Data from CBA this morning showed copper prices just hit their highest level since July 29, 2011.

Source: CBA

Analyst Vivek Dhar attributed the latest gains to a combination of supply and demand factors.

And given copper’s use-case as an input in lots of different manufacturing practices, the price action is evidence of ongoing momentum in the post-COVID global economic recovery.

Making stuff

Among the factors driving copper prices to 10-year highs, Dhar noted that industrial output and manufacturing figures for many of the world’s largest economies continue to trend higher.

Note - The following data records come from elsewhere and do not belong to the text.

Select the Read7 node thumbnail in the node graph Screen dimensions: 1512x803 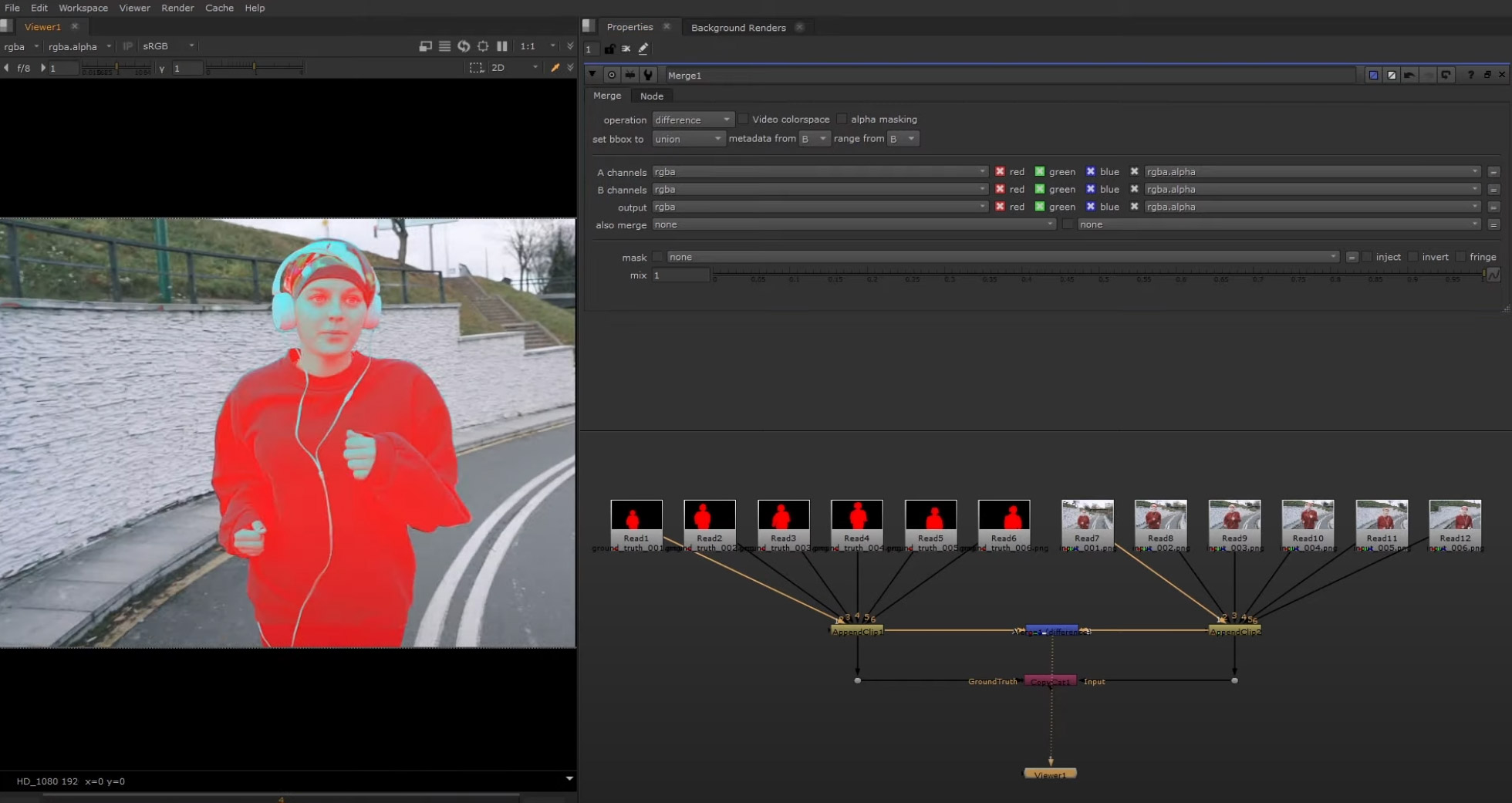[x=1087, y=518]
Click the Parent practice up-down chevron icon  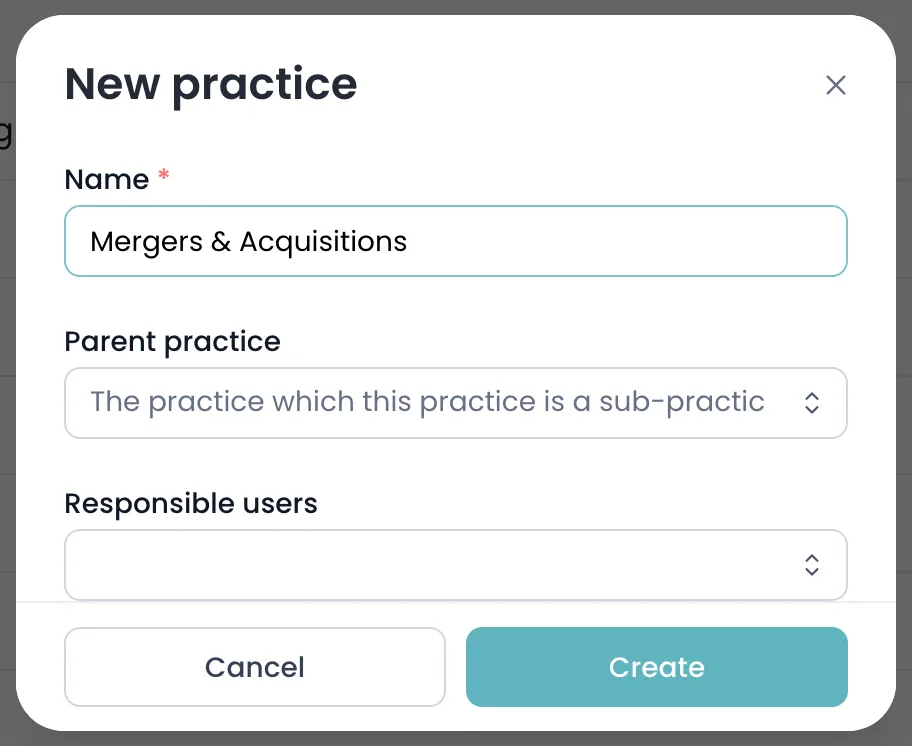pyautogui.click(x=812, y=402)
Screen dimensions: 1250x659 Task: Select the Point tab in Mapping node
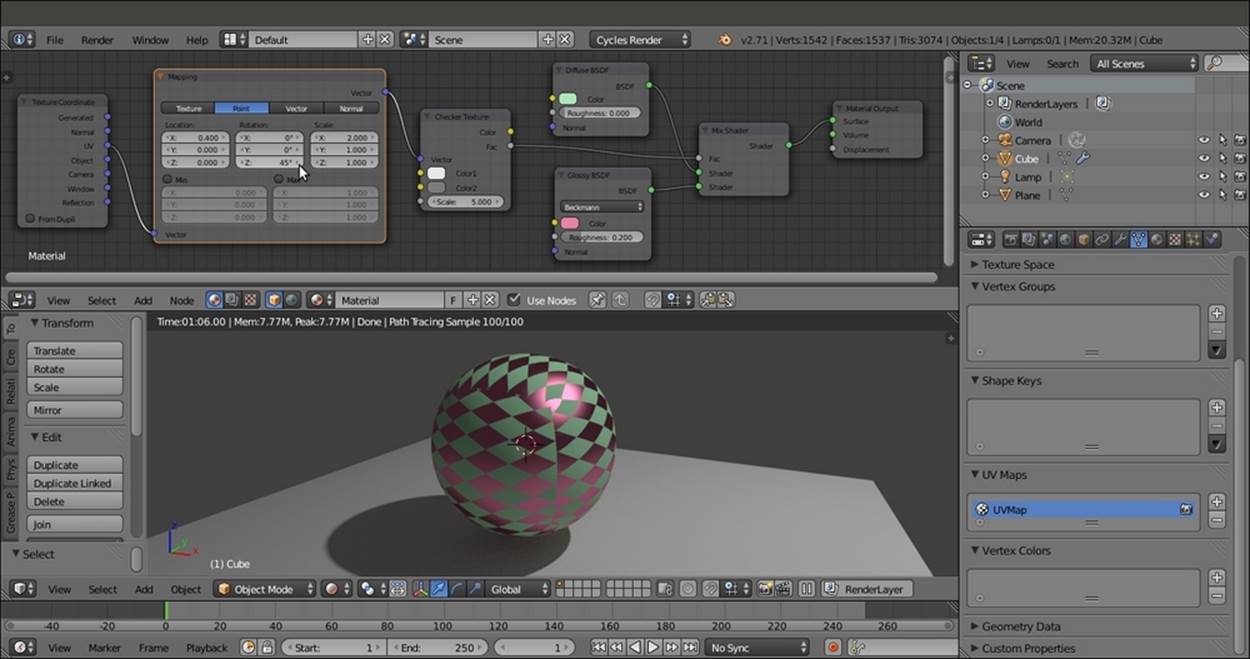[242, 108]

Industrial production in China — which consumes around 55-60pc of global copper supplies — is tracking higher than pre-COVID levels, as is South Korea.

Other major economic zones including Europe, the US, Japan and India have also recovered, while the widely-read monthly ISM manufacturing survey for the US economy just hit its highest level since 1983.

Looking ahead

Along with the strong data, Dhar said copper prices have also been supported by the fact markets expect the positive momentum to continue.

Central to the buoyant outlook is the ongoing vaccine rollout across developed economies, while copper is also benefitting from the Biden administration’s ongoing push for a huge infrastructure package to further support the US economy.

Going green

While copper is used as a key input for mass-manufactured products such as electronics, its use-case is magnified in the context of the global clean energy shift.

“Around four times more copper is used in an electric vehicle than a regular internal combustion engine (ICE) automobile,” Dhar said.

“Renewable power systems are also 5 times more copper intensive than conventional power systems.”


Analysis of the copper concentrate market is also indicative of a tight market, Dhar said.

He pointed to the treatment charge miners pay smelters to process copper, which fell to 10-year lows beneath $US30 per tonne through most of April.

“In recent days though, the treatment charge has ticked higher, indicating easing deficit concerns,” Dhar said.

However, those conditions may not last. Port workers in Chile, which produces 25 per cent of the world’s copper supply, went on strike on Monday to protest the government’s COVID-19 pandemic response.

As for CBA’s price forecast, Dhar said he expects a slight pull-back in demand will see copper prices dip back below $US4/lb in the second half of the year.

The key variable there is China, which CBA currently expects to dial back the pace of another round of huge infrastructure projects that it ratcheted up in the wake of COVID-19.

However, determining when and how China may ease its foot off the pedeal is an imprecise science.

As a result, “we see upside risks to our copper price forecast of $US3.60/lb in Q4 2021,” Dhar said.